[Given request] Reproduce every one of the following lines word for word, leaving nothing out and changing nothing.

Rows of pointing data
>> BEGIN
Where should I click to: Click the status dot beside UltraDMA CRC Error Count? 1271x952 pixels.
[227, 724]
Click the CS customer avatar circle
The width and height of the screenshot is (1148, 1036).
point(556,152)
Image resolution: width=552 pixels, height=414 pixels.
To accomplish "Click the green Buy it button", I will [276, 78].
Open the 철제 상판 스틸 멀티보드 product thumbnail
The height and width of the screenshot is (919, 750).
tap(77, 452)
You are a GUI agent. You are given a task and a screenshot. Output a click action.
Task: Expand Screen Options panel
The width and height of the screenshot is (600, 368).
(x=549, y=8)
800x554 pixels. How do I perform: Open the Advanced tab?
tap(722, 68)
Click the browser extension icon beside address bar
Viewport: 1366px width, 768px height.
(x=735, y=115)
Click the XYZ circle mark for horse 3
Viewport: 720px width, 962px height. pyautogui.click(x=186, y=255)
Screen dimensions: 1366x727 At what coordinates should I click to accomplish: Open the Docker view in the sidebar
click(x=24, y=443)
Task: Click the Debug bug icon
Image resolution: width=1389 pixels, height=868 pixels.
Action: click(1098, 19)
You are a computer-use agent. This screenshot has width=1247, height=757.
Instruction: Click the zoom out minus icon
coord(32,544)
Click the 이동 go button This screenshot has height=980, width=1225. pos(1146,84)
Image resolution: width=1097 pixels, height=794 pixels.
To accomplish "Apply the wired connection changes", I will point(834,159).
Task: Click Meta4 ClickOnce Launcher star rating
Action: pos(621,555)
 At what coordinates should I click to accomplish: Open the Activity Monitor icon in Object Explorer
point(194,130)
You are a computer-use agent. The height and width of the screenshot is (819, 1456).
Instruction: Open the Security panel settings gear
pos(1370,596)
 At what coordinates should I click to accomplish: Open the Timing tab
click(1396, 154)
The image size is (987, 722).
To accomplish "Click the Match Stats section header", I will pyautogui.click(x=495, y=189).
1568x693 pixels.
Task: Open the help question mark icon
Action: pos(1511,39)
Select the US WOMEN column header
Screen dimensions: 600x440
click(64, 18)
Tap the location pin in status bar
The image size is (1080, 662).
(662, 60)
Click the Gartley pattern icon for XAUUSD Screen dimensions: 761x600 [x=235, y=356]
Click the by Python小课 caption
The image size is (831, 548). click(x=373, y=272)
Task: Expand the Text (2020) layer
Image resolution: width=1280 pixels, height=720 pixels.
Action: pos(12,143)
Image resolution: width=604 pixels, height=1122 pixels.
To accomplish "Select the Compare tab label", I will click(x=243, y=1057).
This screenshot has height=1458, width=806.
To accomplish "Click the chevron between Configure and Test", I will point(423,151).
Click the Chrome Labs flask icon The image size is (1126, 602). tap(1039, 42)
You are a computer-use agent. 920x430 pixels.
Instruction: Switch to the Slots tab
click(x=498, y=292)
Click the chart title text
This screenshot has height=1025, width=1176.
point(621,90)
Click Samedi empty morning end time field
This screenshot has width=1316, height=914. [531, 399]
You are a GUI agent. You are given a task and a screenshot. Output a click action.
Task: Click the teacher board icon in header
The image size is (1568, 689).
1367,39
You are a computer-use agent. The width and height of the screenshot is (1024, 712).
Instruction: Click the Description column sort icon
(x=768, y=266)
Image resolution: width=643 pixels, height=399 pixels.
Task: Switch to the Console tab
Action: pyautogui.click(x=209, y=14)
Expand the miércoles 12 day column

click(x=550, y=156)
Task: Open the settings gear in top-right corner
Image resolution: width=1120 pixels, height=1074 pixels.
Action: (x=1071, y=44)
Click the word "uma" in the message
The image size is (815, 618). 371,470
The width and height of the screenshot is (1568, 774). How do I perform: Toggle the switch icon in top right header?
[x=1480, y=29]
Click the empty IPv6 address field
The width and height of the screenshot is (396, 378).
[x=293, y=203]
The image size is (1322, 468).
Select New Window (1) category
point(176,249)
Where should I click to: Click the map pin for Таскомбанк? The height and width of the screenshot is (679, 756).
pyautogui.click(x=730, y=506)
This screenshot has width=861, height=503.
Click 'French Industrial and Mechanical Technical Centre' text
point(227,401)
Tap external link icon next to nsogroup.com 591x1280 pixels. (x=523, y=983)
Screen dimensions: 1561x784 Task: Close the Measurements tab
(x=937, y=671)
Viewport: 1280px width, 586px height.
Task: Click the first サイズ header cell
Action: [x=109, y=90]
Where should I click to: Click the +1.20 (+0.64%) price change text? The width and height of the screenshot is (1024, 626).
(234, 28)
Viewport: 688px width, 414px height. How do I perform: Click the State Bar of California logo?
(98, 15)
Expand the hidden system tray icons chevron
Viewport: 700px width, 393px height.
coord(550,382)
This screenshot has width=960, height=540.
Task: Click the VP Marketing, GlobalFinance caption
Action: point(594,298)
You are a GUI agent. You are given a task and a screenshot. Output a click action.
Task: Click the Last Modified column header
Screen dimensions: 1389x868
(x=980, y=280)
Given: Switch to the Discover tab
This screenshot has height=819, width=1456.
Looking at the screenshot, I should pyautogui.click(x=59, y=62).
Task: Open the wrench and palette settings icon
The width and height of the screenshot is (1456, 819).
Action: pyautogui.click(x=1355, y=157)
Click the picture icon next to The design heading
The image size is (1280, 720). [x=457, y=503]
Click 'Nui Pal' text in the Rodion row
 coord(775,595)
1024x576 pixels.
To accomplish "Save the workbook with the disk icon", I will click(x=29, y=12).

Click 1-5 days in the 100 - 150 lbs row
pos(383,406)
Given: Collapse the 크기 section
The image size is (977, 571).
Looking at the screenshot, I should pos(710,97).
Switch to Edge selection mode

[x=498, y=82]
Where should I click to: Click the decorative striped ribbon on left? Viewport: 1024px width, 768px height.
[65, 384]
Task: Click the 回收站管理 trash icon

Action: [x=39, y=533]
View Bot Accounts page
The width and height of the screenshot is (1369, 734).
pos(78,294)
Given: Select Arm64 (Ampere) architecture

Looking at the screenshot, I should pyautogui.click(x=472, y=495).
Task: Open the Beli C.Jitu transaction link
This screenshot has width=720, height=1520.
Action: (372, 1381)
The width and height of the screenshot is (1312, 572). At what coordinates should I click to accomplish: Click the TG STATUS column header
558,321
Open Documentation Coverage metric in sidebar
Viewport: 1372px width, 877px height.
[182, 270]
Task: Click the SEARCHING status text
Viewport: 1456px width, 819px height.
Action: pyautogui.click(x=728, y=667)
>> END
[Output of the exercise]
Where should I click to: Click the status dot beside UltraDMA CRC Error Count? 1271x952 pixels.
[227, 724]
Click the CS customer avatar circle
The width and height of the screenshot is (1148, 1036).
point(556,152)
Image resolution: width=552 pixels, height=414 pixels.
To accomplish "Click the green Buy it button", I will [276, 78].
Open the 철제 상판 스틸 멀티보드 product thumbnail
The height and width of the screenshot is (919, 750).
tap(77, 452)
You are a GUI agent. You are given a task and a screenshot. Output a click action.
Task: Expand Screen Options panel
The width and height of the screenshot is (600, 368).
(x=549, y=8)
800x554 pixels. How do I perform: Open the Advanced tab?
tap(722, 68)
Click the browser extension icon beside address bar
Viewport: 1366px width, 768px height.
(x=735, y=115)
Click the XYZ circle mark for horse 3
Viewport: 720px width, 962px height. pyautogui.click(x=186, y=255)
Screen dimensions: 1366x727 At what coordinates should I click to accomplish: Open the Docker view in the sidebar
click(x=24, y=443)
Task: Click the Debug bug icon
Image resolution: width=1389 pixels, height=868 pixels.
Action: click(1098, 19)
You are a computer-use agent. This screenshot has width=1247, height=757.
Instruction: Click the zoom out minus icon
coord(32,544)
Click the 이동 go button This screenshot has height=980, width=1225. pos(1146,84)
Image resolution: width=1097 pixels, height=794 pixels.
To accomplish "Apply the wired connection changes", I will point(834,159).
Task: Click Meta4 ClickOnce Launcher star rating
Action: pos(621,555)
 At what coordinates should I click to accomplish: Open the Activity Monitor icon in Object Explorer
point(194,130)
You are a computer-use agent. The height and width of the screenshot is (819, 1456).
Instruction: Open the Security panel settings gear
pos(1370,596)
 At what coordinates should I click to accomplish: Open the Timing tab
click(1396, 154)
The image size is (987, 722).
To accomplish "Click the Match Stats section header", I will pyautogui.click(x=495, y=189).
1568x693 pixels.
Task: Open the help question mark icon
Action: pos(1511,39)
Select the US WOMEN column header
Screen dimensions: 600x440
click(64, 18)
Tap the location pin in status bar
The image size is (1080, 662).
(662, 60)
Click the Gartley pattern icon for XAUUSD Screen dimensions: 761x600 [x=235, y=356]
Click the by Python小课 caption
The image size is (831, 548). click(x=373, y=272)
Task: Expand the Text (2020) layer
Image resolution: width=1280 pixels, height=720 pixels.
Action: pos(12,143)
Image resolution: width=604 pixels, height=1122 pixels.
To accomplish "Select the Compare tab label", I will click(x=243, y=1057).
This screenshot has height=1458, width=806.
To accomplish "Click the chevron between Configure and Test", I will point(423,151).
Click the Chrome Labs flask icon The image size is (1126, 602). tap(1039, 42)
You are a computer-use agent. 920x430 pixels.
Instruction: Switch to the Slots tab
click(x=498, y=292)
Click the chart title text
This screenshot has height=1025, width=1176.
point(621,90)
Click Samedi empty morning end time field
This screenshot has width=1316, height=914. [531, 399]
You are a GUI agent. You are given a task and a screenshot. Output a click action.
Task: Click the teacher board icon in header
The image size is (1568, 689).
1367,39
You are a computer-use agent. The width and height of the screenshot is (1024, 712).
Instruction: Click the Description column sort icon
(x=768, y=266)
Image resolution: width=643 pixels, height=399 pixels.
Task: Switch to the Console tab
Action: pyautogui.click(x=209, y=14)
Expand the miércoles 12 day column

click(x=550, y=156)
Task: Open the settings gear in top-right corner
Image resolution: width=1120 pixels, height=1074 pixels.
Action: (x=1071, y=44)
Click the word "uma" in the message
The image size is (815, 618). 371,470
The width and height of the screenshot is (1568, 774). How do I perform: Toggle the switch icon in top right header?
[x=1480, y=29]
Click the empty IPv6 address field
The width and height of the screenshot is (396, 378).
[x=293, y=203]
The image size is (1322, 468).
Select New Window (1) category
point(176,249)
Where should I click to: Click the map pin for Таскомбанк? The height and width of the screenshot is (679, 756).
pyautogui.click(x=730, y=506)
This screenshot has width=861, height=503.
Click 'French Industrial and Mechanical Technical Centre' text
point(227,401)
Tap external link icon next to nsogroup.com 591x1280 pixels. (x=523, y=983)
Screen dimensions: 1561x784 Task: Close the Measurements tab
(x=937, y=671)
Viewport: 1280px width, 586px height.
Task: Click the first サイズ header cell
Action: [x=109, y=90]
Where should I click to: Click the +1.20 (+0.64%) price change text? The width and height of the screenshot is (1024, 626).
(234, 28)
Viewport: 688px width, 414px height. How do I perform: Click the State Bar of California logo?
(98, 15)
Expand the hidden system tray icons chevron
Viewport: 700px width, 393px height.
coord(550,382)
This screenshot has width=960, height=540.
Task: Click the VP Marketing, GlobalFinance caption
Action: point(594,298)
You are a GUI agent. You are given a task and a screenshot. Output a click action.
Task: Click the Last Modified column header
Screen dimensions: 1389x868
(x=980, y=280)
Given: Switch to the Discover tab
This screenshot has height=819, width=1456.
Looking at the screenshot, I should pyautogui.click(x=59, y=62).
Task: Open the wrench and palette settings icon
The width and height of the screenshot is (1456, 819).
Action: pyautogui.click(x=1355, y=157)
Click the picture icon next to The design heading
The image size is (1280, 720). [x=457, y=503]
Click 'Nui Pal' text in the Rodion row
 coord(775,595)
1024x576 pixels.
To accomplish "Save the workbook with the disk icon", I will click(x=29, y=12).

Click 1-5 days in the 100 - 150 lbs row
pos(383,406)
Given: Collapse the 크기 section
The image size is (977, 571).
Looking at the screenshot, I should pos(710,97).
Switch to Edge selection mode

[x=498, y=82]
Where should I click to: Click the decorative striped ribbon on left? Viewport: 1024px width, 768px height.
[65, 384]
Task: Click the 回收站管理 trash icon

Action: [x=39, y=533]
View Bot Accounts page
The width and height of the screenshot is (1369, 734).
pos(78,294)
Given: Select Arm64 (Ampere) architecture

Looking at the screenshot, I should pyautogui.click(x=472, y=495).
Task: Open the Beli C.Jitu transaction link
This screenshot has width=720, height=1520.
Action: (372, 1381)
The width and height of the screenshot is (1312, 572). At what coordinates should I click to accomplish: Click the TG STATUS column header
558,321
Open Documentation Coverage metric in sidebar
Viewport: 1372px width, 877px height.
[182, 270]
Task: Click the SEARCHING status text
Viewport: 1456px width, 819px height.
Action: pyautogui.click(x=728, y=667)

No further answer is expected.